33-year-old female was diagnosed with multiple endocrine neoplasia of the pancreas. She underwent removal of the pancreatic lesion and lymph node dissection, another surgery to remove the distal pancreas and spleen, and parathyroidectomy, but the Octreoscan revealed recurrence.
7-year-old boy presented with general asthenia, hand tremors, anxiety and episodes of diffuse headache. Exam noted facial asymmetry and symptoms progressed to vomiting. The patient had ataxia, dyarthria and facial weakness. CT and MRI revealed a expansile lesion of the brainstem and signs of obstructive hydrocephalus and possible leptomeningeal dissemination. Steriods improved clinical symptoms. The patient started an experimental treatment with Nimotuzumab, and Radiation therapy is planned to continue with Nimotuzumab.

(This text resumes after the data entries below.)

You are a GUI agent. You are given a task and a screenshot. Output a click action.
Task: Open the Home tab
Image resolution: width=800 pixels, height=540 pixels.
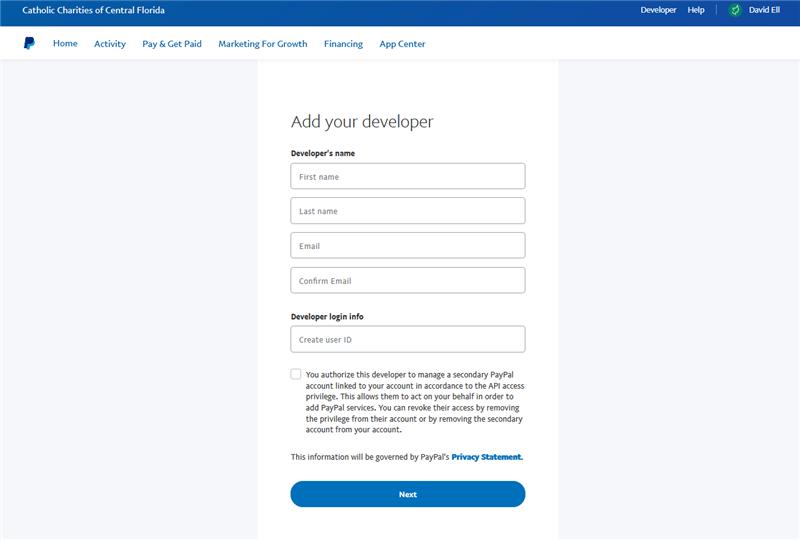point(65,44)
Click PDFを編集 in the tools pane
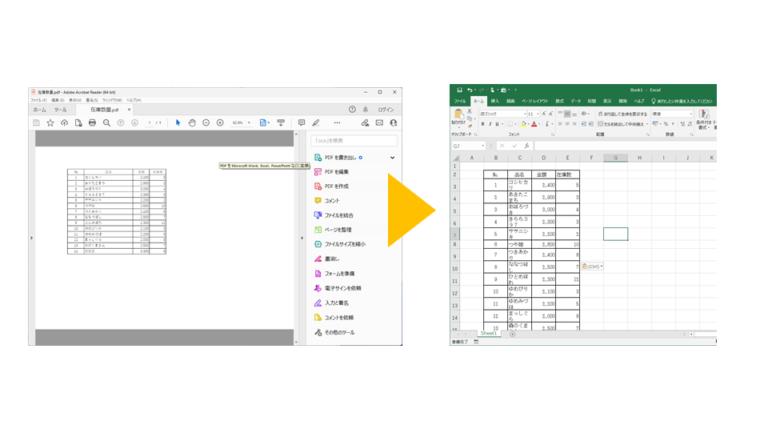The image size is (768, 433). click(336, 172)
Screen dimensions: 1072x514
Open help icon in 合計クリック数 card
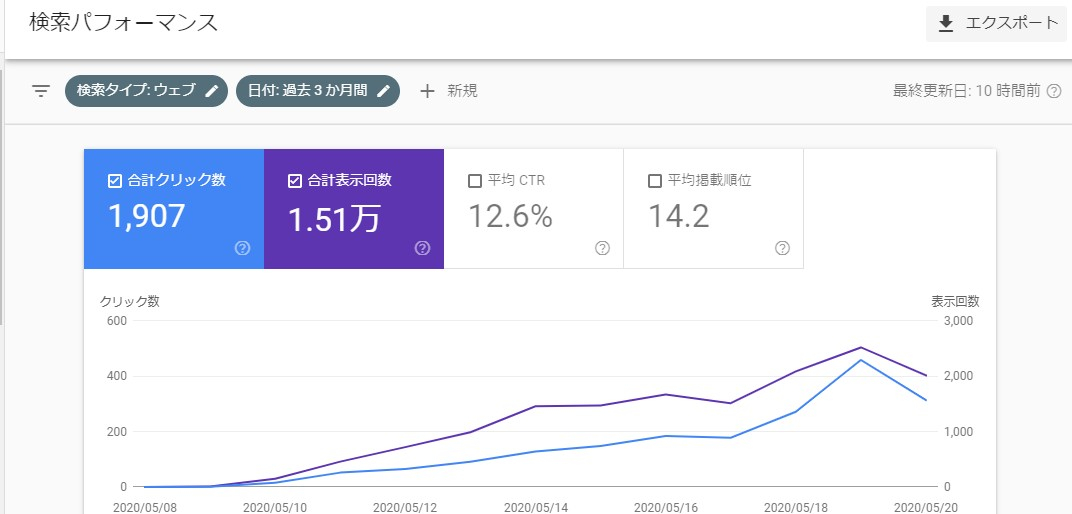(242, 248)
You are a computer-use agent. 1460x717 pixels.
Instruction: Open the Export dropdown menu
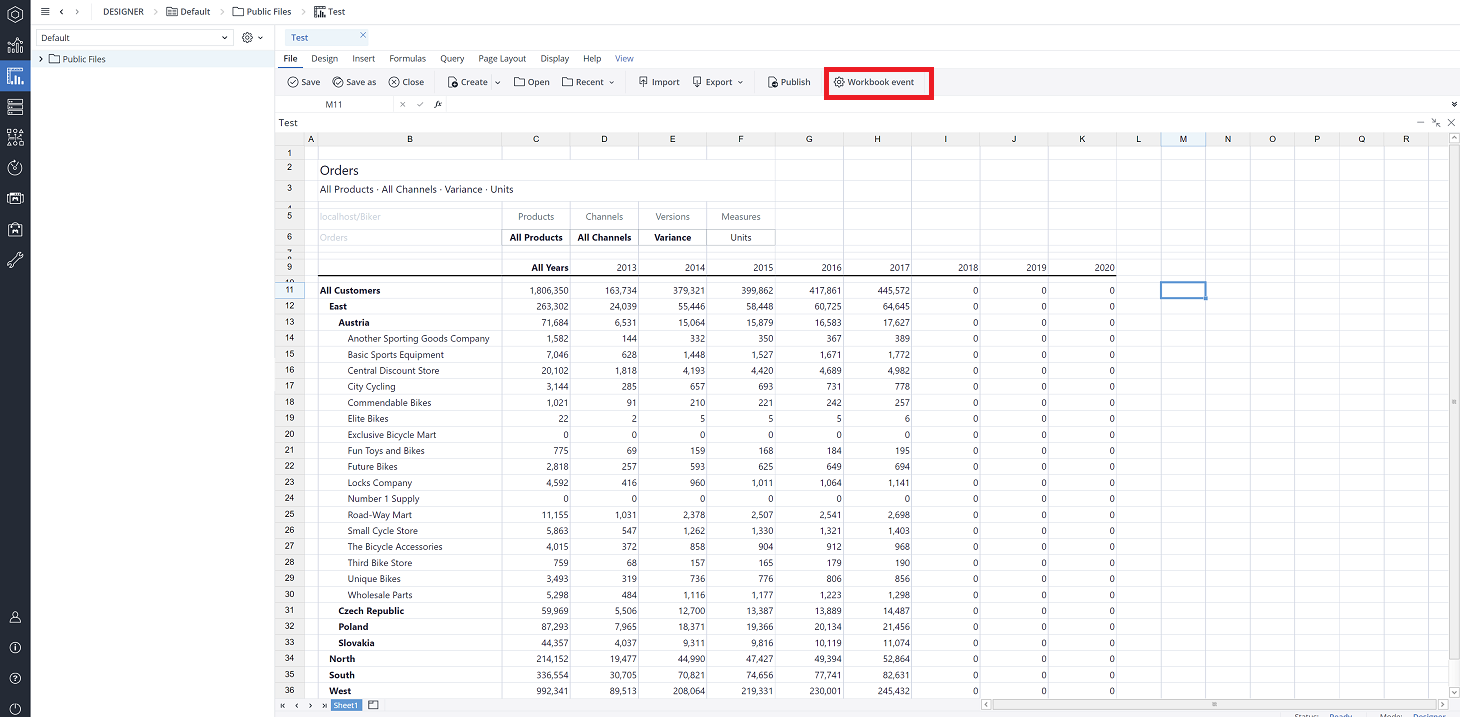718,82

47-year-old female who had the onset of persistent vertigo. The first evaluations revealed right beating nystagmus on gaze straight and to the right, unsteady gait with limb ataxia, and positive head thrust to the left. Improvement seemed to be occurring in that gait deviation with eyes closed was no longer present. Vestibular physical therapy exercises were started. On the next evaluations there was paroxysmal positional vertigo from the left ear and minimal neurosensory hearing loss. An audiogram showed minor neurosensory deafness.
28-year old female had a sudden visus decrease. Her brain MRI showed several myelin lesions and she was diagnosed with Inflammatory Demyelinizing Disease. Because of her Hodgkin’s lymphoma history it is recommended to implement preventive therapy only if another episode consistent with MS will occur.
5-year-old boy with diagnosis of neurofibromatosis type 1 underwent ophthalmological evaluation that showed picture of slight reduction in visual acuity of the right eye and severe hypovision of the left eye with slight reduction of the bilateral visual field. MRI showed presence of a big expansive lesion and of right temporopolar arachnoid cyst. The treating doctors recommended an urgent surgery in order to reduce the cerebral hypertension.
66-year-old female underwent a left suboccipital craniotomy for resection of a tentorial meningioma. The postoperative course has been difficult, marked by deterioration associated with posterior temporal and cerebellar edema and hemorrhage. First she seems to be in good general conditions showing only a slight strength deficiency in the left upper limb, but about a month after the surgery she started showing asthenia and melena, and esophageal gastroduodenoscopy revealed a sclerosis of active arterial bleeding from duodenal ulcer.
11-months-old male showed signs of tumefaction in the left frontotemporal region. An ultrasound showed a solid noncalcified neoformation, and a brain CAT scan showed a small solid lesion resulting in erosion of the cranial theca both in the external and internal table. Based on clinical status and tomodensitometric appearance, the diagnosis of suspected eosinophilic granuloma or hystiocytosis X was made, and a surgical curettage of the craniolacunia was recommended in order to comfirm the diagnosis.